Then put partition table into $MNTDIR/etc/fstab:
sudo sh -c "echo LABEL=$LBL_NAME / auto defaults 1 1 >> $MNTDIR/etc/fstab"
The content of $MNTDIR/etc/fstab
may like this:
#
# /etc/fstab: static file system information
#
# <file system> <dir> <type> <options> <dump> <pass>
/dev/cdrom /media/cdrom iso9660 noauto,ro 0 0
/dev/usbdisk /media/usb vfat noauto,ro 0 0
LABEL=ALPINE_ROOT / auto defaults 1 1
If you have anything need to copy from host to UML, you can do at this stage, but make sure it’s static built. Otherwise the dependent libraries can’t be found.

▬▬▬▬▬▬

§ What the exercise asks
For each statement, say yes or no according to the fstab text above, and quote the exact words from it that settle the matter. (a) The root entry that uses a label has the options field set to defaults. (b) Anything copied from the host to UML should be dynamically linked. (c) In the sample file, /dev/usbdisk is mounted at /media/usb.

§ Supplied material
▬▬▬▬▬▬

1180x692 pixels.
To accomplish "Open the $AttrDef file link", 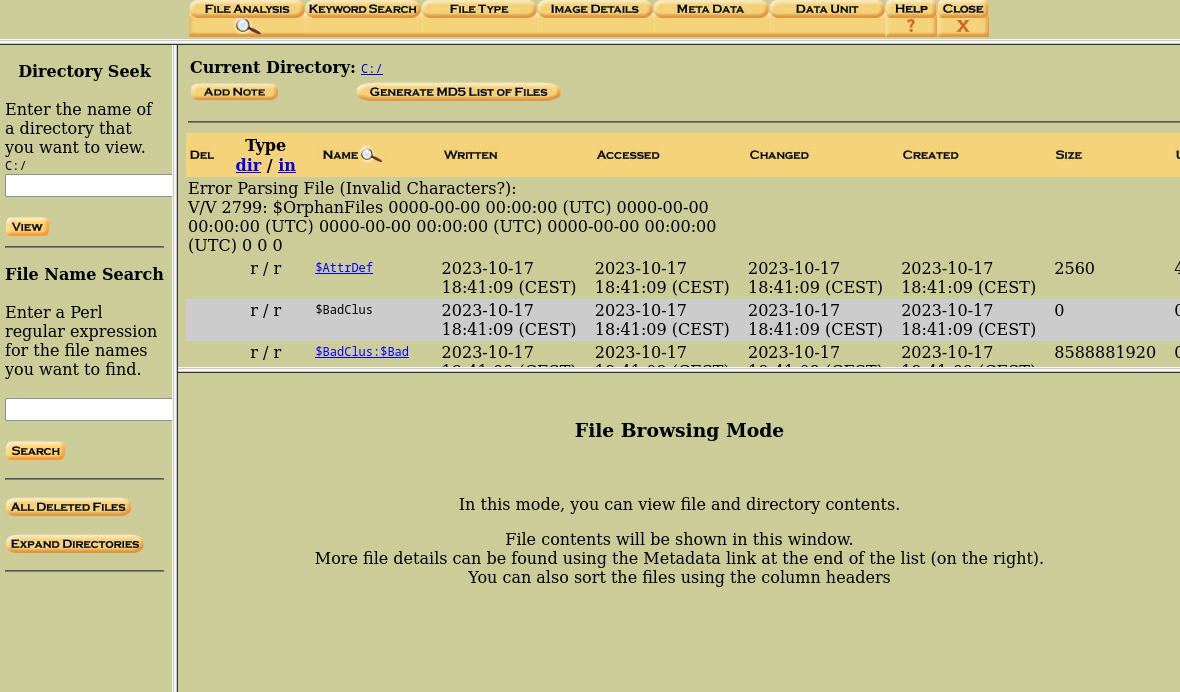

▬▬▬▬▬▬

§ Solution for this exercise
(a) Yes: "LABEL=ALPINE_ROOT / auto defaults 1 1"
(b) No: "make sure it’s static built"
(c) Yes: "/dev/usbdisk /media/usb vfat noauto,ro 0 0"